## TASK PROMPT
Copy each entry below exactly as it appears.

## INPUT DATA
BEGIN

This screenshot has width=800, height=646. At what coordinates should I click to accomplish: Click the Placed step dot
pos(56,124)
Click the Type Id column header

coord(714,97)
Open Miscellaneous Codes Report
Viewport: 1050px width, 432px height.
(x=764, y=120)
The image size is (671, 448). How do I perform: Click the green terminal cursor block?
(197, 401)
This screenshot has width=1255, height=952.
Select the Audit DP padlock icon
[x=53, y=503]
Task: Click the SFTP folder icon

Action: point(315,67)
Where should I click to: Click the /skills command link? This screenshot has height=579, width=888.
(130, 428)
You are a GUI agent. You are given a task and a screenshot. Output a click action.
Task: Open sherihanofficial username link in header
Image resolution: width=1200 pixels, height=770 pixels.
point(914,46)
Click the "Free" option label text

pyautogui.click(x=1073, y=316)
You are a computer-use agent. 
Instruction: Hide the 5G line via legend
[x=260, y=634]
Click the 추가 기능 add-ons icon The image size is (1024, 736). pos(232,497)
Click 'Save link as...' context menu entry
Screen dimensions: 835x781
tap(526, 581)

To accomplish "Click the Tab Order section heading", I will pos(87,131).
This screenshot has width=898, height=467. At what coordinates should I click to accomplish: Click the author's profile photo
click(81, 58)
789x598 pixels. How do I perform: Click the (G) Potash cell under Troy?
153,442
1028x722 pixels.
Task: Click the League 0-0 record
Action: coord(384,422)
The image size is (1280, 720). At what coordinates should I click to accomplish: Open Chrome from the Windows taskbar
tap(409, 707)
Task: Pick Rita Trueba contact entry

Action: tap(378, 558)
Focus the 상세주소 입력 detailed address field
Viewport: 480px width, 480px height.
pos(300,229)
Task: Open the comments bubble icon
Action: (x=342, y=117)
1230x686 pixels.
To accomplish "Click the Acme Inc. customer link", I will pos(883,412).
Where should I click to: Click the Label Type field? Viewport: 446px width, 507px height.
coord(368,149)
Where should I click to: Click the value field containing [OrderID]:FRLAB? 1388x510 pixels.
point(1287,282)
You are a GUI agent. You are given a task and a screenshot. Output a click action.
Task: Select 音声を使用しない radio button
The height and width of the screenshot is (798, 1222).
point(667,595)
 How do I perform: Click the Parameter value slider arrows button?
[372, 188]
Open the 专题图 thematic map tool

END

## TASK RESULT
This screenshot has width=800, height=646. At what coordinates should I click to accomplish: Click the Placed step dot
pos(56,124)
Click the Type Id column header

coord(714,97)
Open Miscellaneous Codes Report
Viewport: 1050px width, 432px height.
(x=764, y=120)
The image size is (671, 448). How do I perform: Click the green terminal cursor block?
(197, 401)
This screenshot has width=1255, height=952.
Select the Audit DP padlock icon
[x=53, y=503]
Task: Click the SFTP folder icon

Action: point(315,67)
Where should I click to: Click the /skills command link? This screenshot has height=579, width=888.
(130, 428)
You are a GUI agent. You are given a task and a screenshot. Output a click action.
Task: Open sherihanofficial username link in header
Image resolution: width=1200 pixels, height=770 pixels.
point(914,46)
Click the "Free" option label text

pyautogui.click(x=1073, y=316)
You are a computer-use agent. 
Instruction: Hide the 5G line via legend
[x=260, y=634]
Click the 추가 기능 add-ons icon The image size is (1024, 736). pos(232,497)
Click 'Save link as...' context menu entry
Screen dimensions: 835x781
tap(526, 581)

To accomplish "Click the Tab Order section heading", I will pos(87,131).
This screenshot has width=898, height=467. At what coordinates should I click to accomplish: Click the author's profile photo
click(81, 58)
789x598 pixels. How do I perform: Click the (G) Potash cell under Troy?
153,442
1028x722 pixels.
Task: Click the League 0-0 record
Action: coord(384,422)
The image size is (1280, 720). At what coordinates should I click to accomplish: Open Chrome from the Windows taskbar
tap(409, 707)
Task: Pick Rita Trueba contact entry

Action: tap(378, 558)
Focus the 상세주소 입력 detailed address field
Viewport: 480px width, 480px height.
pos(300,229)
Task: Open the comments bubble icon
Action: (x=342, y=117)
1230x686 pixels.
To accomplish "Click the Acme Inc. customer link", I will pos(883,412).
Where should I click to: Click the Label Type field? Viewport: 446px width, 507px height.
coord(368,149)
Where should I click to: Click the value field containing [OrderID]:FRLAB? 1388x510 pixels.
point(1287,282)
You are a GUI agent. You are given a task and a screenshot. Output a click action.
Task: Select 音声を使用しない radio button
The height and width of the screenshot is (798, 1222).
point(667,595)
 How do I perform: Click the Parameter value slider arrows button?
[372, 188]
Open the 专题图 thematic map tool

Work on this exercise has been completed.